Again, this is from Becoming Your Own Critique Partner written by Jane Toombs and myself and published by Zumaya. This books was also an EPIC award winner in 2003.
What does modifying mean? Part of the meaning is changing the meaning of a noun, especially or a very by the use of adjectives or adverbs. This chapter of the book is called Modifying To Death. And we do mean death. I'm sure all of us have read and perpahs some of us have written a lush description full of adjectives, just strung them along like pearls on a string. Or we've come up with three or four lovely similies or other such modifying kind of things. Sometimes these strings of words all say the same thing and the reader will wonder if you can't make up your mind. Or you run these adjectives to death and you end up with a great passage of purple prose. Now if this is what you're aiming for, go ahead. But a reader will often put the book aside for the picture is too lush and multi-layered for them to understand what you really mean.
Now we come to adverbs.

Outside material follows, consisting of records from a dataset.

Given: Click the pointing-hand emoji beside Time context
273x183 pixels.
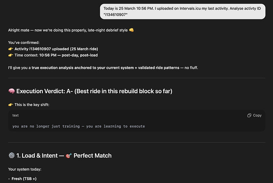Looking at the screenshot, I should click(x=11, y=55).
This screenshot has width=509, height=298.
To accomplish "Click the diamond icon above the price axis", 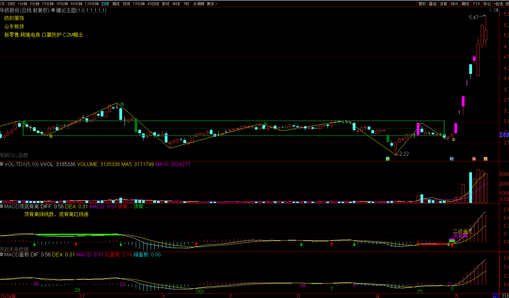I will [491, 10].
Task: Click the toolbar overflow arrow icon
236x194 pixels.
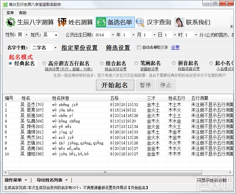Action: point(231,26)
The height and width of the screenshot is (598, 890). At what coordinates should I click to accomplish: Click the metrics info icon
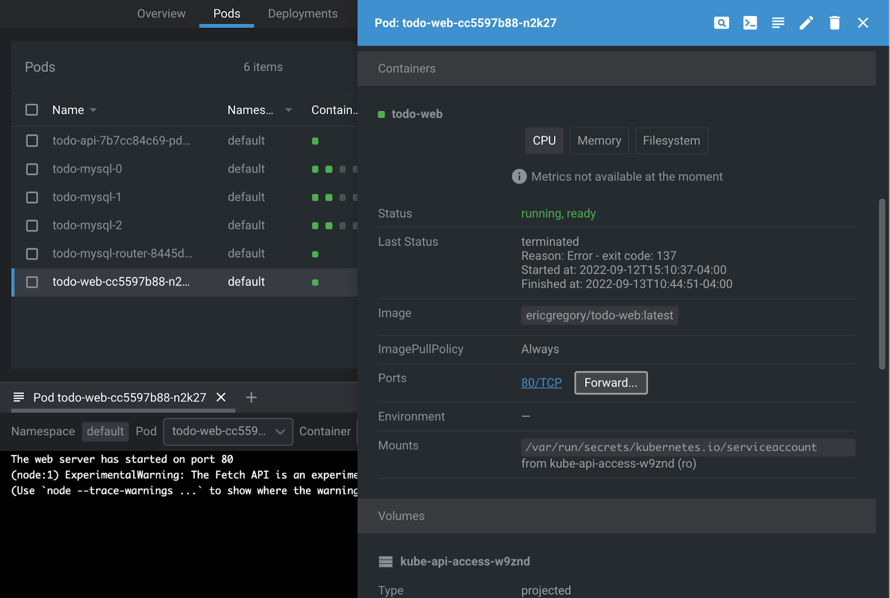tap(519, 177)
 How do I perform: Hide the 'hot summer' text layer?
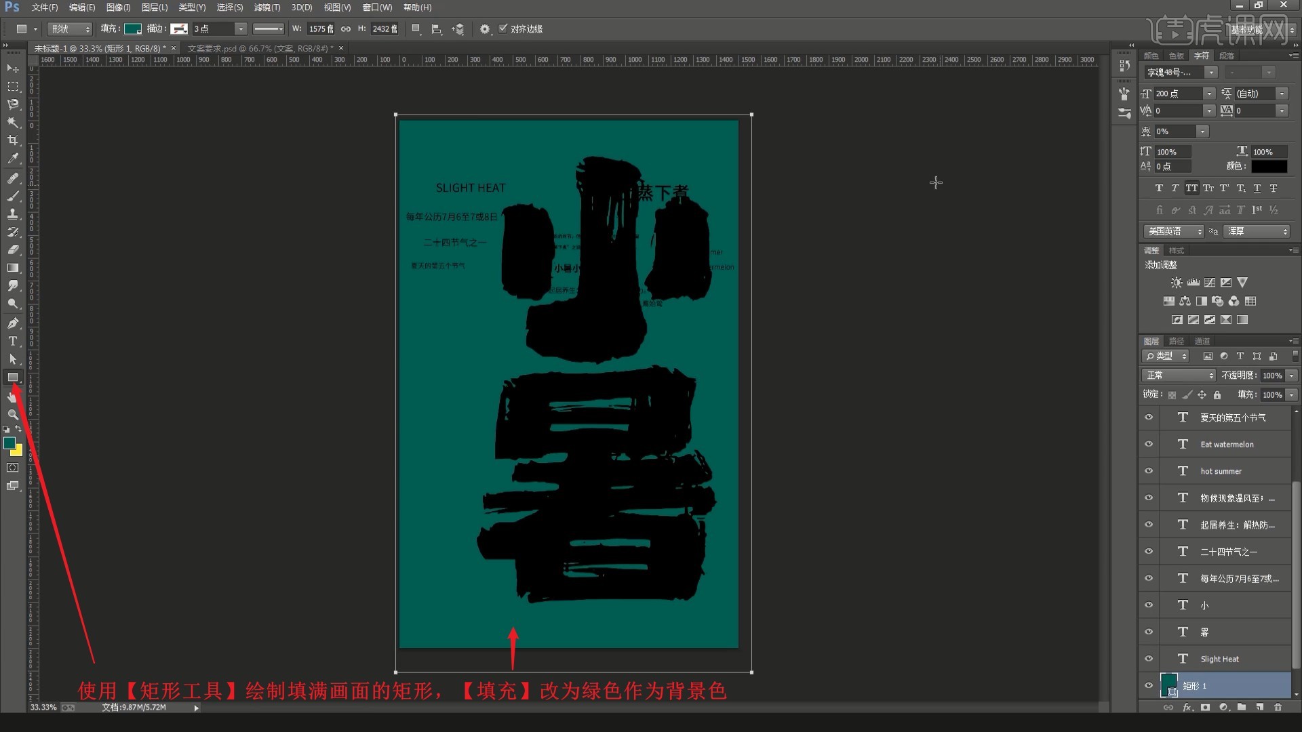1149,471
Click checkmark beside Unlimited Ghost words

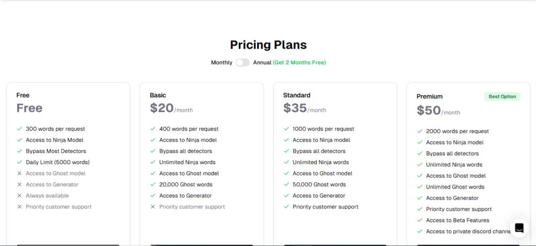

Most of these end in ly and are often used in tag lines. She said sweetly. He said angrily. You all know what these are. It's not that they're wrong but there are other ways to get the point across. What a sweet baby," she cooed.
Seems sweet to me. But there are other adverbs such as very. She was very tired. He was very old. Other and better ways to show these things. So is another of these things. She was so tired. He was so old. This kind of writing isn't wrong. It is drab and doesn't give the reader the picture you're trying to create with words.
When you're ready to start revising what you've written take a red pencil and underline all the adjectives you've used in say three pages. Then take a green one for adverbs. Look at them carefully and see which ones are needed. Choose the adjective that gives the most vivid picture and change that verb and adverb to a strong verb.